How we do it

  • State of the art development tools
  • Domain knowledge & domain related investments at the start of each project
  • Mature & continuously improving processes
  • Continuous & complete project management that is transparent to our partners

Agile software development methodologies accelerate the process of software development and allow quicker project finalization. Find below the various Agile development processes used by us

MVP or Minimum Viable Product

"Minimum Viable Product or MVP is a strategy used for fast and quantitative market testing of a product or product feature, popularized by Eric Ries for web applications."

Minimum Viable Product will let businesses get to the market rather quickly and then fit-in before they run out of money. We build just enough of the core of your product that you can get it to users to begin getting feedback—maybe even get some of them to pay you for it.

Kanban

Kanban is a concept related to lean software development methodology. Kanban is not an inventory control system. Rather, it is a scheduling system that tells you what to produce, when to produce it, and how much to produce. In Agile software development, it has become a common practice to visualize and share project status by posting cards on a wall of the project room. Kanban can be termed as typical bulletin board in similar fashion. On the board, engineering tasks are represented by cards (Post-It Notes), and the statuses are indicated by posting them to separate areas on the board labeled "ToDo", "Doing", and "Done". Such Kanban Boards helps visually signal tasks and limit WIP (Work In Progress). For each iteration, tasks are newly identified by breaking down user stories into tasks and these tasks that are posted onto the ToDo area.

Short Iterations

This is one of the very basic rules of agile to keep features from drifting out of control and also gives quick feedback on the new features being developed. We usually do one-­‐week sprints (development cycle) and larger features are broken down into one-­‐week long pieces thereby increasing focus and minimizing risks.

Test driven development

"Test-driven development (TDD), is an evolutionary approach to software development which combines test- first development where you write a test before you write just enough production code to fulfill that test and refactoring"

Our engineering team writes the unit tests first for every feature we implement which fails at first and then we code the feature-­‐in to pass the tests. The discipline of writing a failing test and then writing the feature code to make it pass ensures complete code-­‐coverage and thereby creates a very reliable product.

Point-­‐based system for story estimation

For story / requirement estimations, we use a simple point based system where the points are measured using relative complexity. We believe that our engineers are much better at understanding the complexity of a problem that they are estimating the time it takes in solving it.

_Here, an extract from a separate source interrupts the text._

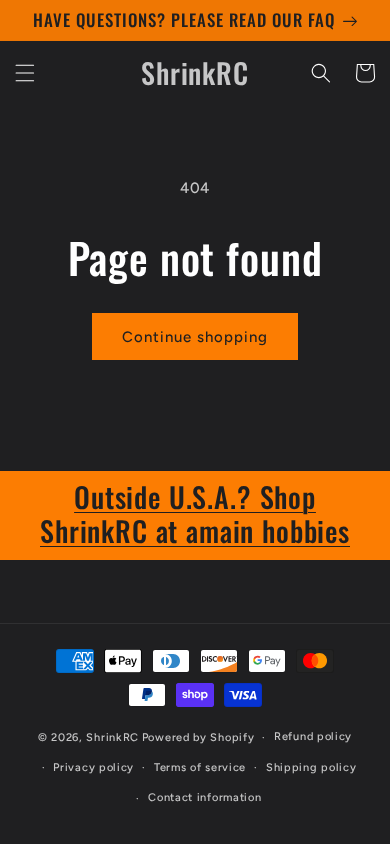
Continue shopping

Velocity of a project is the measure of the number of points a team can finish in a sprint and this becomes very predictable after the first two or three weeks of engagement. This will give our partners a very early indication as to how long a given set of features might take to build and will also give the visibility to make informed decisions on what features holds the highest priority.

Sprint planning and daily huddles with the team

"The Daily Huddle has arguably been one of the greatest productivity and efficiency booster off-­‐shoring industry has ever experienced"

The daily huddle is a group meeting with every individual who is working on the project. Daily huddle is a chance for everyone to "check-­‐in" with their plan for the day and it’s also an opportunity to point your team in the right direction and get a flavor for the day ahead. It is a chance to see who is prepared and who is not. We will have daily huddle meetings in Skype (group conversation) with our team where they will answer 3 questions every day.

a. What have you done since last daily huddle / scrum ?
b. What will you do before the next daily huddle / scrum?
c. What obstacles are impeding your work?

Huddle aims at giving answers to what has been done, what is to be done and what is blocking the team from completing their tasks. Team lead will post the huddle updates in Confluence every day.

Retrospective meetings with engineering team

Retrospective meeting is a special meeting where the team gathers after completing an increment amount of work to inspect and adapt their methods and teamwork. In contrast to traditional postmortems or project reviews, retrospectives focus not only on the engineering process, but also on the team and the issues faced by them.

During this meeting, we consider three things: what went well, what didn’t, and what improvements could be made in the next phase.